**What is asked:** Copy the following entries word for word.
§ §
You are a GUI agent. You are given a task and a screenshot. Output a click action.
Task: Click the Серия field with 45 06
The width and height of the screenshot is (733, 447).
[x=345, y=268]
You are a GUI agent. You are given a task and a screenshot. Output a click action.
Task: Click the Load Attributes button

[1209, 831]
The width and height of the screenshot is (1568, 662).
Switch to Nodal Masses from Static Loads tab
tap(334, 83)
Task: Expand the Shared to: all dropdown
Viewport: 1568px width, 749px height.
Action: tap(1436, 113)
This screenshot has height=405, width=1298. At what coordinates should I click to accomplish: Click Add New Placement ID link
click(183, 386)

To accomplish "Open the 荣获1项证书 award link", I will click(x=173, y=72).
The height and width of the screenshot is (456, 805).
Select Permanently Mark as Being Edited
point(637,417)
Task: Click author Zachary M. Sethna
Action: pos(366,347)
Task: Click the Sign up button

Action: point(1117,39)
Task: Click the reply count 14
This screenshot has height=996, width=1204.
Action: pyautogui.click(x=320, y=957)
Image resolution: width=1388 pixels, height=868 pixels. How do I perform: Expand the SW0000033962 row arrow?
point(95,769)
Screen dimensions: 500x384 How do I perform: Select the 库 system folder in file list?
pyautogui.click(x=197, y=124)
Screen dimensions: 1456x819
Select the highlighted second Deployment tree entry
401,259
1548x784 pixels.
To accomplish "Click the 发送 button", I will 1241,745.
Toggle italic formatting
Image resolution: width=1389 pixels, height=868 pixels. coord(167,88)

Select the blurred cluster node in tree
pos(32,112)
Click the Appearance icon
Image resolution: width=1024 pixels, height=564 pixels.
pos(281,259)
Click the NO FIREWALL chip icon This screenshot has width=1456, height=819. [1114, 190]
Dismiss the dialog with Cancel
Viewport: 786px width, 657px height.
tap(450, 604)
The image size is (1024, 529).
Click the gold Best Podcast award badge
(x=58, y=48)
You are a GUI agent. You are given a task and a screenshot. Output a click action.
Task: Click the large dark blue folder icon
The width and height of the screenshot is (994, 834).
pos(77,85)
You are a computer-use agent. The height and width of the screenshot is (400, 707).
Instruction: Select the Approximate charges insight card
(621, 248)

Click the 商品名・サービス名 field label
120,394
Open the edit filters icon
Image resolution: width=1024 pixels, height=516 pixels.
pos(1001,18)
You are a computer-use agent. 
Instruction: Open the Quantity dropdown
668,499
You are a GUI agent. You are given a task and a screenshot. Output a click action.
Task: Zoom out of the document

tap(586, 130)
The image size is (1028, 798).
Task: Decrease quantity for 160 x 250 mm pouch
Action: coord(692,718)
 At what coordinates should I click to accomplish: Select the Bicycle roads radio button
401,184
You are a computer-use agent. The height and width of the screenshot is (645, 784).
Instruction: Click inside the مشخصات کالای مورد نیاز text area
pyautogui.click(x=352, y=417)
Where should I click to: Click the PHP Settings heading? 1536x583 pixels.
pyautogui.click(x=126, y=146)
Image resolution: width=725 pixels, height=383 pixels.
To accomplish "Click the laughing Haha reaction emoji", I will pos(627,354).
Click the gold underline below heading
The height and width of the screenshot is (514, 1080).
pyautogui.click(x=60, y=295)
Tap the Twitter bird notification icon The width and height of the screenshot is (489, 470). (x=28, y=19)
§ §
**Complete answer:**
You are a GUI agent. You are given a task and a screenshot. Output a click action.
Task: Click the Серия field with 45 06
The width and height of the screenshot is (733, 447).
[x=345, y=268]
You are a GUI agent. You are given a task and a screenshot. Output a click action.
Task: Click the Load Attributes button

[1209, 831]
The width and height of the screenshot is (1568, 662).
Switch to Nodal Masses from Static Loads tab
tap(334, 83)
Task: Expand the Shared to: all dropdown
Viewport: 1568px width, 749px height.
Action: tap(1436, 113)
This screenshot has height=405, width=1298. At what coordinates should I click to accomplish: Click Add New Placement ID link
click(183, 386)

To accomplish "Open the 荣获1项证书 award link", I will click(x=173, y=72).
The height and width of the screenshot is (456, 805).
Select Permanently Mark as Being Edited
point(637,417)
Task: Click author Zachary M. Sethna
Action: pos(366,347)
Task: Click the Sign up button

Action: point(1117,39)
Task: Click the reply count 14
This screenshot has height=996, width=1204.
Action: pyautogui.click(x=320, y=957)
Image resolution: width=1388 pixels, height=868 pixels. How do I perform: Expand the SW0000033962 row arrow?
point(95,769)
Screen dimensions: 500x384 How do I perform: Select the 库 system folder in file list?
pyautogui.click(x=197, y=124)
Screen dimensions: 1456x819
Select the highlighted second Deployment tree entry
401,259
1548x784 pixels.
To accomplish "Click the 发送 button", I will 1241,745.
Toggle italic formatting
Image resolution: width=1389 pixels, height=868 pixels. coord(167,88)

Select the blurred cluster node in tree
pos(32,112)
Click the Appearance icon
Image resolution: width=1024 pixels, height=564 pixels.
pos(281,259)
Click the NO FIREWALL chip icon This screenshot has width=1456, height=819. [1114, 190]
Dismiss the dialog with Cancel
Viewport: 786px width, 657px height.
tap(450, 604)
The image size is (1024, 529).
Click the gold Best Podcast award badge
(x=58, y=48)
You are a GUI agent. You are given a task and a screenshot. Output a click action.
Task: Click the large dark blue folder icon
The width and height of the screenshot is (994, 834).
pos(77,85)
You are a computer-use agent. The height and width of the screenshot is (400, 707).
Instruction: Select the Approximate charges insight card
(621, 248)

Click the 商品名・サービス名 field label
120,394
Open the edit filters icon
Image resolution: width=1024 pixels, height=516 pixels.
pos(1001,18)
You are a computer-use agent. 
Instruction: Open the Quantity dropdown
668,499
You are a GUI agent. You are given a task and a screenshot. Output a click action.
Task: Zoom out of the document

tap(586, 130)
The image size is (1028, 798).
Task: Decrease quantity for 160 x 250 mm pouch
Action: coord(692,718)
 At what coordinates should I click to accomplish: Select the Bicycle roads radio button
401,184
You are a computer-use agent. The height and width of the screenshot is (645, 784).
Instruction: Click inside the مشخصات کالای مورد نیاز text area
pyautogui.click(x=352, y=417)
Where should I click to: Click the PHP Settings heading? 1536x583 pixels.
pyautogui.click(x=126, y=146)
Image resolution: width=725 pixels, height=383 pixels.
To accomplish "Click the laughing Haha reaction emoji", I will pos(627,354).
Click the gold underline below heading
The height and width of the screenshot is (514, 1080).
pyautogui.click(x=60, y=295)
Tap the Twitter bird notification icon The width and height of the screenshot is (489, 470). (x=28, y=19)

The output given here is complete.